──────── Given entries

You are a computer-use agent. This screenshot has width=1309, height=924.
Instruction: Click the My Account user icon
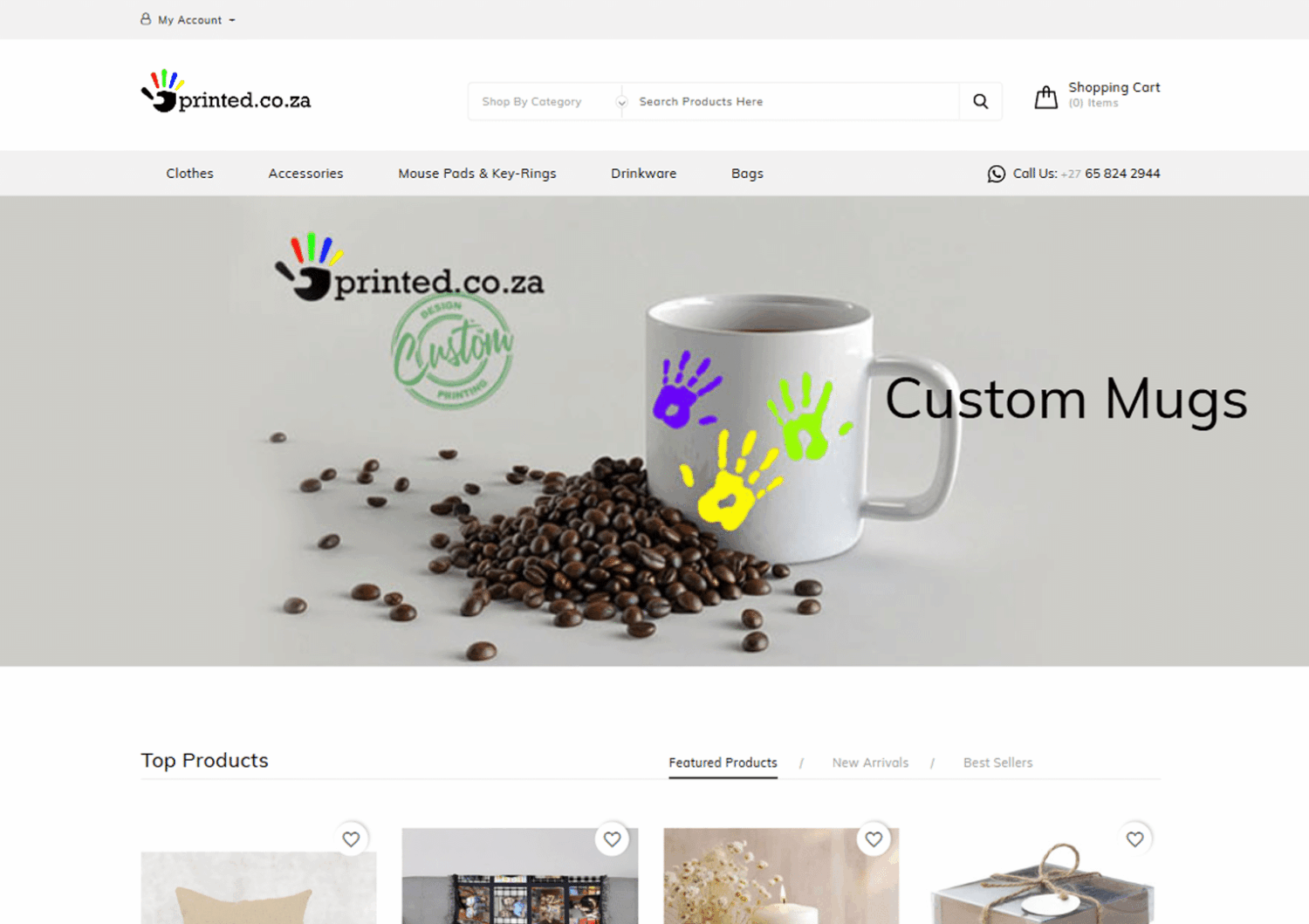pos(146,19)
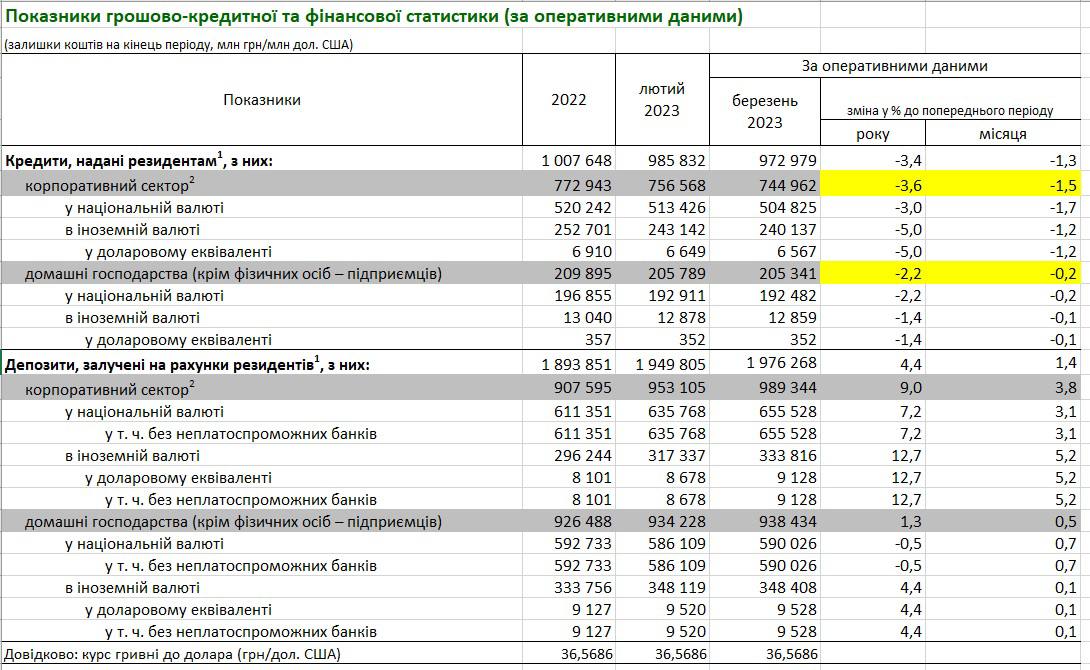Viewport: 1090px width, 670px height.
Task: Select the "Показники" column header
Action: point(262,100)
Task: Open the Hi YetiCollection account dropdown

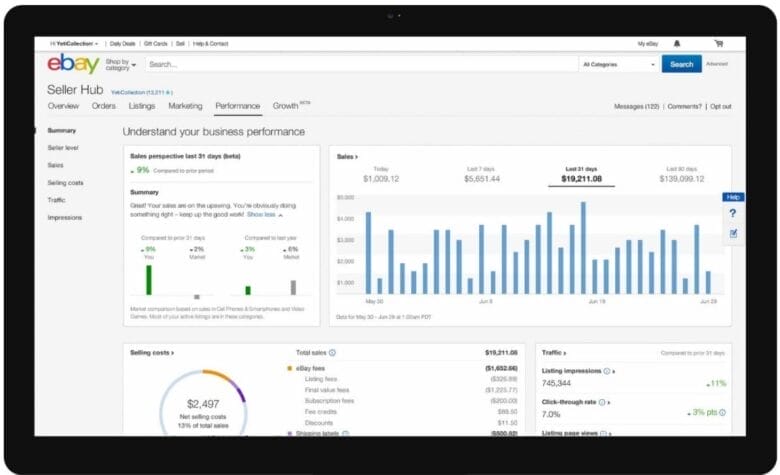Action: pos(74,44)
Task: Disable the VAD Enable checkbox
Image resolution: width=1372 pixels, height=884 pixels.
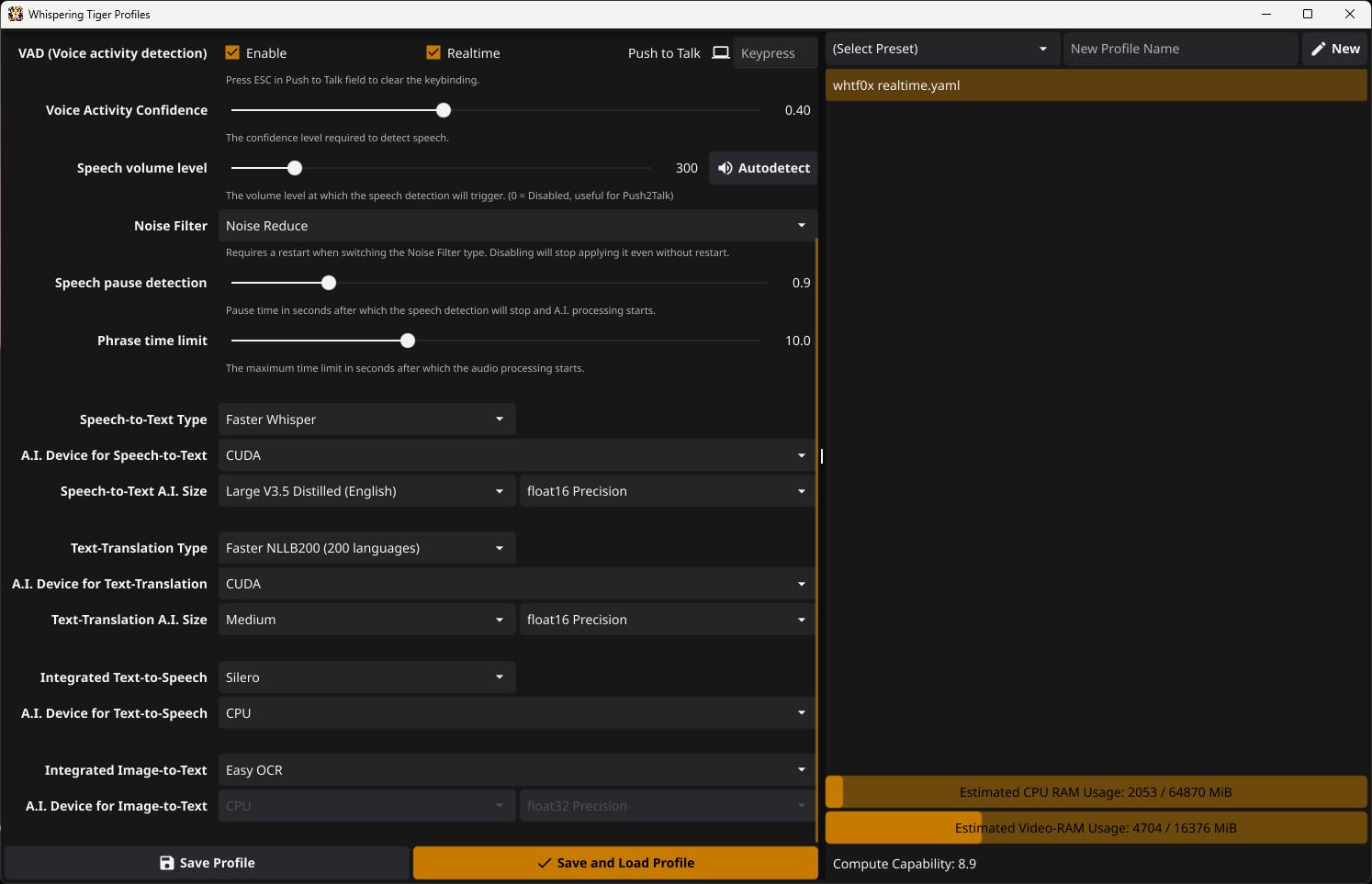Action: pyautogui.click(x=232, y=53)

────────────────

| Task goal |
The lines to copy begin at the one containing "Task: Open the" and end at the last line of the records. Set down exactly those lines and no others, both ends included, and omit all pictures.

| Output for this exercise |
Task: Open the Hi YetiCollection account dropdown

Action: pos(74,44)
Task: Disable the VAD Enable checkbox
Image resolution: width=1372 pixels, height=884 pixels.
Action: pyautogui.click(x=232, y=53)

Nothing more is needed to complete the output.